The super chain is definitely the way to go it just needs to:
1) hold a private key to accounts in both bitcoin and each secondary coin (not sure how this would work, keys must be.secret.from everyone)
2) keep a database of all bids and asks for each coin with the moneys escrowed in its account
3) distribute coins from its accounts when bids and asks cross
4) only initiate sends and distributions once txns have enough confirmations to be effectively.irreversible (a reorg of the database is okay, a reorg of txns that.have been executed destroys the.system)
I've been struggling with these same questions myself, but didn't want to get into the meat of it until it was time. There are definitely some challenges that need to be overcome, but I think a P2P Exchange system is an interesting problem that can be solved and potentially expanded to include real-world currencies and commodities (topics for later discussion).
1) Keys... I don't think they would be needed. At first I did, but then as my thoughts developed into the process I describe below, I don't think so...
2) database... this is easy. It would be built right into the blockchain... as traders trade, the ask/bid spread is automatically updated and you have your prices automatically transmitted to every client in the network.
3) My original thought, was to accept inputs from any given coin at a given value, then distribute the pot to the recipients in their desired currency.
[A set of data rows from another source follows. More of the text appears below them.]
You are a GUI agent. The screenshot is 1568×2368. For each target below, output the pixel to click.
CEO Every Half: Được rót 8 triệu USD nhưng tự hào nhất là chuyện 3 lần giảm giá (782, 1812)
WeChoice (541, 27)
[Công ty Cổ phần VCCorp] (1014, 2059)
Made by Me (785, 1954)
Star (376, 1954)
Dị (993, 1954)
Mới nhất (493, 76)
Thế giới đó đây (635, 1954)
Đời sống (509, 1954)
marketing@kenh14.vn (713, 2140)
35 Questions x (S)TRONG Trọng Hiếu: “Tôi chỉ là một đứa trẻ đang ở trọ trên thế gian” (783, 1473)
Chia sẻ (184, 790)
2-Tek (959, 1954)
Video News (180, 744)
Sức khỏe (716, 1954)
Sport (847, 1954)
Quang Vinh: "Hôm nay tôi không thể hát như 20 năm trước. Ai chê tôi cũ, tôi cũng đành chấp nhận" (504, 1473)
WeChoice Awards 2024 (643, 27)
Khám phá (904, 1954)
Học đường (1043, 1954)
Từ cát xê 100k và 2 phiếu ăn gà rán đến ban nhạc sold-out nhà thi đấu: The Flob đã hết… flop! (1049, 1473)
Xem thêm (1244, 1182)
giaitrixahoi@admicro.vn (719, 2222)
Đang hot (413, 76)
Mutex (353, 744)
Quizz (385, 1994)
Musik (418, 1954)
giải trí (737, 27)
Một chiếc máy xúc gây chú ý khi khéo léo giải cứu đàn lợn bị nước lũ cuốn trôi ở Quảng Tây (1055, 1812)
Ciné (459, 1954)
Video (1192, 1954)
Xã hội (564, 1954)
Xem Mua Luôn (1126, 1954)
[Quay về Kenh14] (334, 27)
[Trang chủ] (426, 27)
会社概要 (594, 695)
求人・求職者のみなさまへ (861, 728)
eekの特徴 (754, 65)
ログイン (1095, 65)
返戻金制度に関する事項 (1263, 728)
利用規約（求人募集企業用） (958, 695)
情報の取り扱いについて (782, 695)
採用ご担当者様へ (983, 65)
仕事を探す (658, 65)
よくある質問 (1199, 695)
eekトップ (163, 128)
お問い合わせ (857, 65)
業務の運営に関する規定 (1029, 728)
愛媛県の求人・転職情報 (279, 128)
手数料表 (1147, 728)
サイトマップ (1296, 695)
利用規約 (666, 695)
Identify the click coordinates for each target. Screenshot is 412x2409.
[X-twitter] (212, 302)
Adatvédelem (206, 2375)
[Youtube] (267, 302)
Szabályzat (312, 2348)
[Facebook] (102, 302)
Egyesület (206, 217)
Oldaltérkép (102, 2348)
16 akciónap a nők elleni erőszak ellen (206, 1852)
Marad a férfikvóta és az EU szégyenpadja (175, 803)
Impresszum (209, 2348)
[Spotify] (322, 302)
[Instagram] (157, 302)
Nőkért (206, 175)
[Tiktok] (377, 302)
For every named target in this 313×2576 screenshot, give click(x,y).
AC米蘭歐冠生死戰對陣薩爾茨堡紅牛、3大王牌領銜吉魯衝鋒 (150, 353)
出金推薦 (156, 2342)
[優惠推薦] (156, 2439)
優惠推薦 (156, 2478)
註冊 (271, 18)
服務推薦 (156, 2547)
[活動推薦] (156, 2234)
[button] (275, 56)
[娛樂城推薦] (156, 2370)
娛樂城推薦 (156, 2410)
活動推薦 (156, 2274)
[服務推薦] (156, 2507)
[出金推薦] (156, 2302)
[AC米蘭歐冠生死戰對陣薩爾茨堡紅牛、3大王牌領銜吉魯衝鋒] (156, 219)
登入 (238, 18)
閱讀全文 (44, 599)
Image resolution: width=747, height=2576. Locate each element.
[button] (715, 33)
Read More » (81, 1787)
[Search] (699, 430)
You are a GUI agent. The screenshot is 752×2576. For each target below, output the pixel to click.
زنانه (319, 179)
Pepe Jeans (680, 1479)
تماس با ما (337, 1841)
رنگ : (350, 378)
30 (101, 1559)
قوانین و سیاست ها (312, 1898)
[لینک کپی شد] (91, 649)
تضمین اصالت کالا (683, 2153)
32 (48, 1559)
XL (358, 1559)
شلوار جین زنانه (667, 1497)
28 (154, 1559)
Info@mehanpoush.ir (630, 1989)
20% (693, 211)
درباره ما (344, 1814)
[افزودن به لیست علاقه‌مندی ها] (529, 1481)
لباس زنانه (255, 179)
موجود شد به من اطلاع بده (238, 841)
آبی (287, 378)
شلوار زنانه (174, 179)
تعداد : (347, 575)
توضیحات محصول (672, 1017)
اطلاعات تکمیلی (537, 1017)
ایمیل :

However, this process got very complicated very quickly, requiring all kinds of keys to be tossed around in the open. I think I came up with a workable solution... read on if you dare.
4) Agreed. This was a major stumbling block as I think about how to make the whole P2P process work. Your questions triggered some more thoughts in my screwed up mind, and I think I actually managed to figure out a solution to the whole problem.
Now, I'm not sure if what I describe here is purely a business process (which is how I'm describing it), or if it would require mathematical proof, but I'm leaning towards the former...
First, some values: BTC/NMC @ 0.005; BTC/MBX @ 0.125 (1BTC = 200NMC = 8MBX)
Second, assume a transaction value of 0.3%, divided by 3 for each type of coin.
Bob advertises NMC for sale, Alice sees that advertisement and issues a buy against it for 200NMC. Both clients exchange the necessary information to construct the transactions as follows:
Bob sends an MBX transaction
* 8 MBX deposit
* 0.008 MBX tx fee
* properly signed transaction to send 200 NMC to Alice (including tx fees)
Alice sends a similar transaction with deposit, fees, and BTC payload
The MBX network, seeing a valid exchange transaction, would broadcast the NMC and BTC transactions to their respective networks.
Once a mutually agreed upon confirmation period expires, MBX would then process the deposits, refunding each or awarding both to one party or the other if one of the 3rd party transactions failed.
There is one specific challenge I'm not ready to think about yet, and that's determining if a transaction has been rejected or is still waiting to get into a block.